##### Source passage #####

As I prepare for the week, I can’t help but to hear the real news. The US economy is crap, 40% of the S&Ps earnings are derived from oversees, housing market in the toilet (and should decrease by another 20%),Credit Card balances are at an all-time high (and rising at an unprecedented rate), savings is at an all-time low rate (0%), and the threat of raising the Capital Gains taxes by the Dems.
All that and the market averages continue to rise. As well they should. The bear needs to take a breather. I managed to play the bounces from the downtrend, and the uptrending lines very well the past two week. I managed to adjust the Deltas in my portfolio to play a drop then bounce, all the while keeping Theta decay firmly on my side. Personally I would like to see the averages drop 3% in the next few days, but the bottoming tails of Wednesday and Friday make me wonder. Fundamentally, the 40% oversees profit exposure should offer some lift to the S&P (unlike the Russell).
As I look at the chart, I have three possible trades (assuming further range consolidation):
1) if the market drops to the uptrend line I will get long with a May BWB or credit spread.
2) if the market surges to the downtrend line I will probably do the same thing.
3) buy a May 137/140/143 butterfly and see if the market will fly right into the “consolidation net”. That seems like an interesting possibility. A very inexpensive way to play this. .60 for the call or put butterfly. The put butterfly eliminates my dividend risk due to early assignment. Also my profit zone is between 137.6 and 142.4, with a potential 4:1 reward to risk (spy @ 139.6). This strategy will probably work out best if put on prior to the Fed announcement while IV should see a bump.
The 4th possibility (and possibly likely):
I will be looking for a breakout from consolidation. And I feel like the path of least resistance is up.
As I prepare this post, I sit slightly Delta positive (+3 Deltas – beta weighted to the SPX), and 350 positive theta points.
Now the IWM (Russell 2000) – This is much weaker than the S&P. Technically, the upmove has been on very weak volume, and the DMI shows very little trend. Fundamentally, it has much less exposure to the Global Market (I don’t know the figure, but if you do send it to me with the place to find it). It has found it’s 38.2% retracement and has touched the PRIMARY downtrend line. It has much less reason to rally. I have a few nice 71c and half as many 67p – 2 month calendars to take advantage of sideways to slightly down action.

##### Task inputs #####

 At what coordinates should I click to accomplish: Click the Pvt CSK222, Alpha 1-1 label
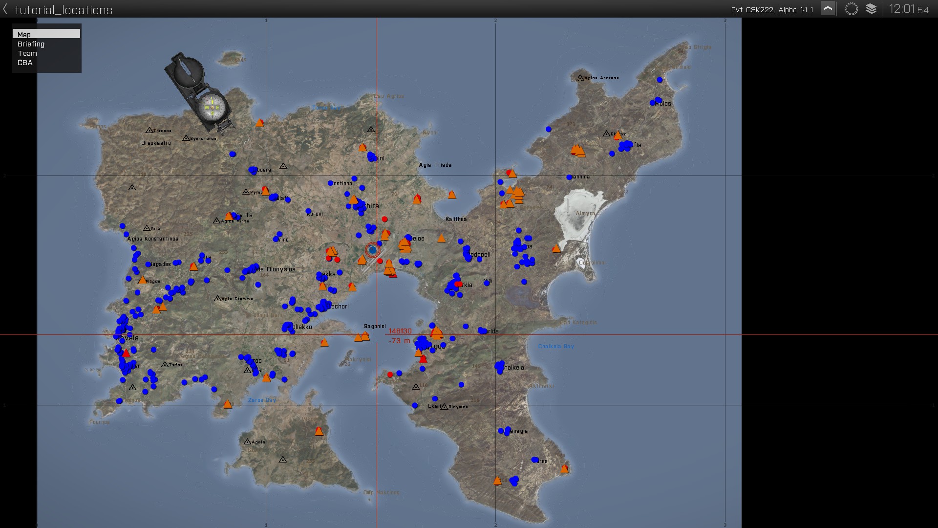[x=772, y=10]
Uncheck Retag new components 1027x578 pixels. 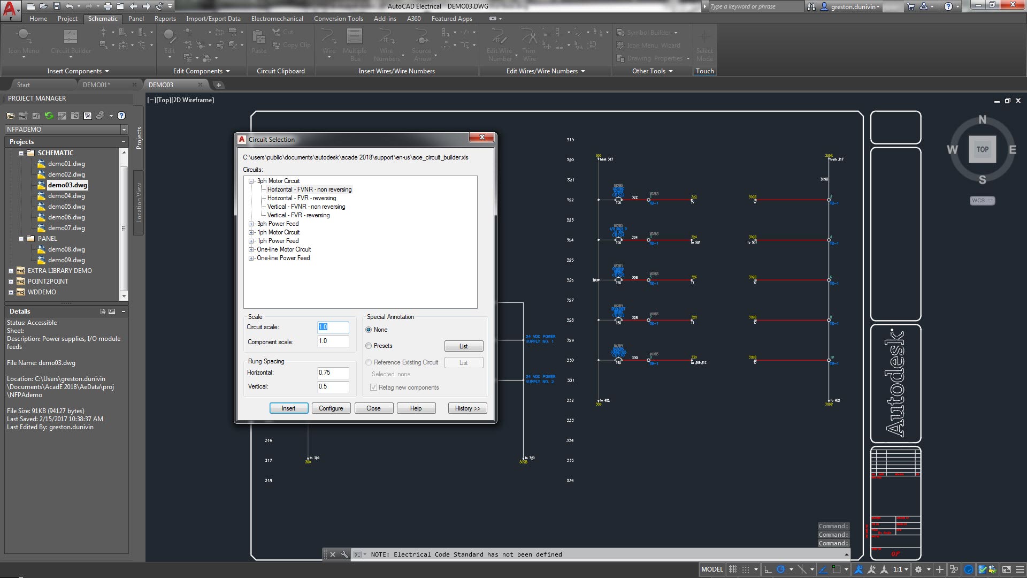(x=373, y=387)
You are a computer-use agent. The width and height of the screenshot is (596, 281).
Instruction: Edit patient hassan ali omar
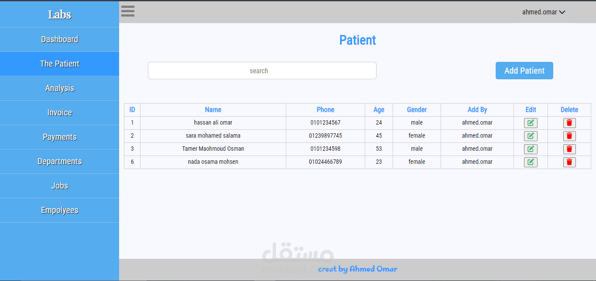pyautogui.click(x=531, y=123)
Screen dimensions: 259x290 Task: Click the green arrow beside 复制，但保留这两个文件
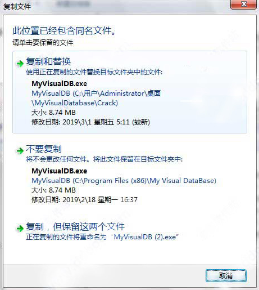20,229
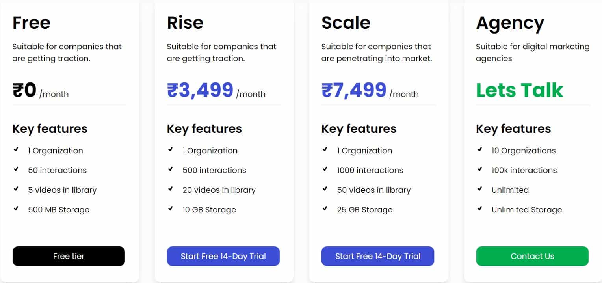Image resolution: width=602 pixels, height=283 pixels.
Task: Click the ₹7,499 price on the Scale card
Action: click(353, 90)
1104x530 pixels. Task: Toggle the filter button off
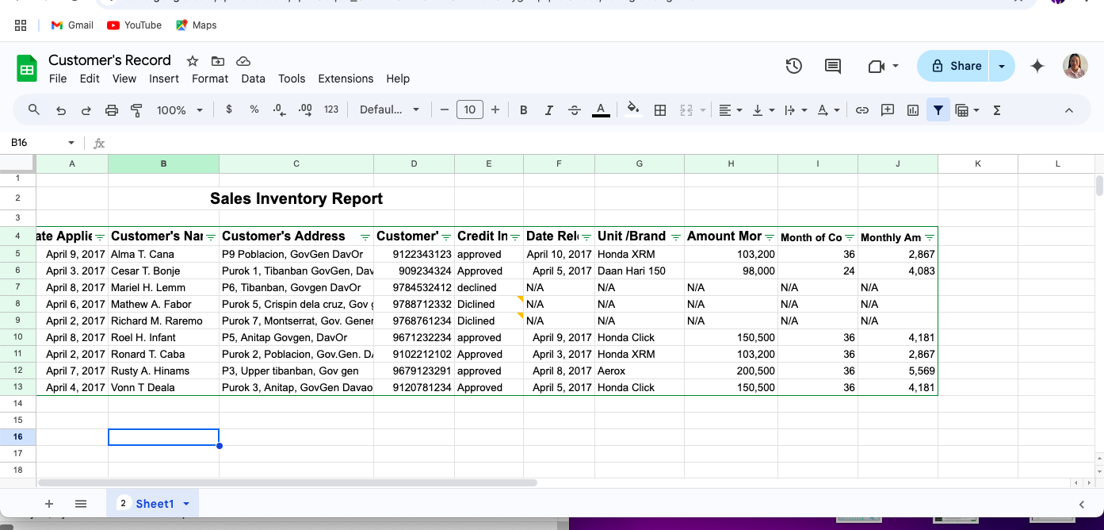click(x=938, y=110)
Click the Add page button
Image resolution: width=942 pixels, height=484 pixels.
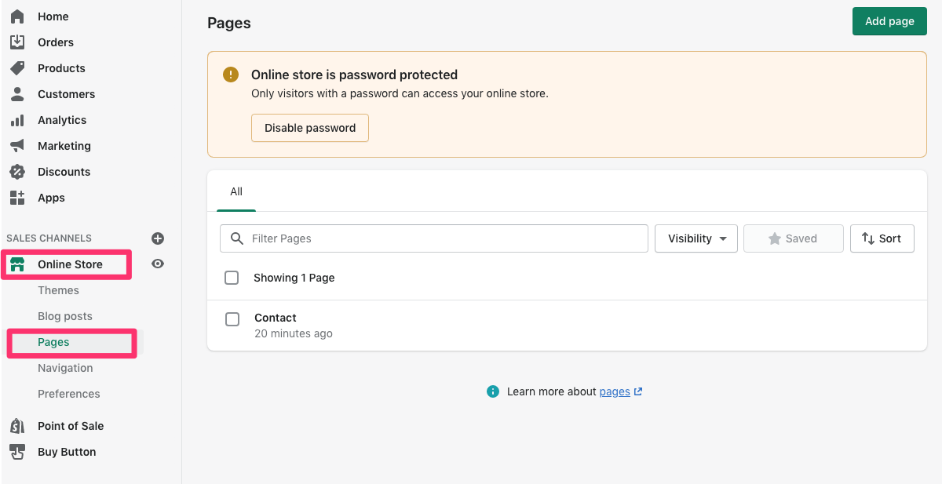pyautogui.click(x=889, y=20)
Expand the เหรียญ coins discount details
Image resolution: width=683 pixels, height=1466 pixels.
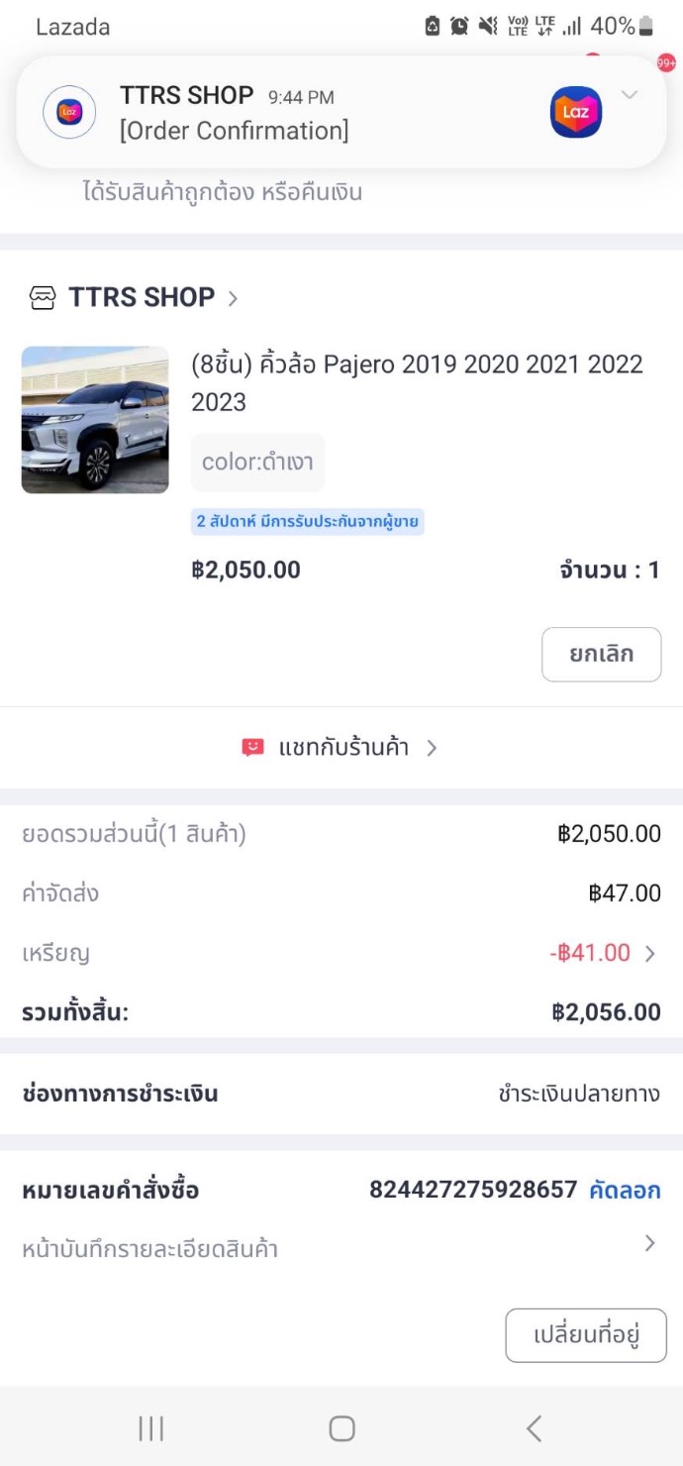click(x=649, y=953)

#####

■ **Goal A**:
Answer these questions about the market post, one per line, marking each answer with the same label:
(i) What share of the S&P's earnings does the post say comes from overseas?
(ii) What price does the post give for the call or put butterfly?
(iii) How many positive theta points does the writer hold while preparing the post?
■ **Goal B**: Please turn everything in the entries from the line containing "Click the Add page button" down to the end of the entries into a JSON list of strings, one string per line, with blank lines left out. Leave the pictures out of your answer.
The text and the entries have no connection to each other.

■ **Written solution A**:
(i) 40%
(ii) .60
(iii) 350

■ **Written solution B**:
[
  "Click the Add page button",
  "Image resolution: width=942 pixels, height=484 pixels.",
  "pyautogui.click(x=889, y=20)",
  "Expand the เหรียญ coins discount details",
  "Image resolution: width=683 pixels, height=1466 pixels.",
  "click(x=649, y=953)"
]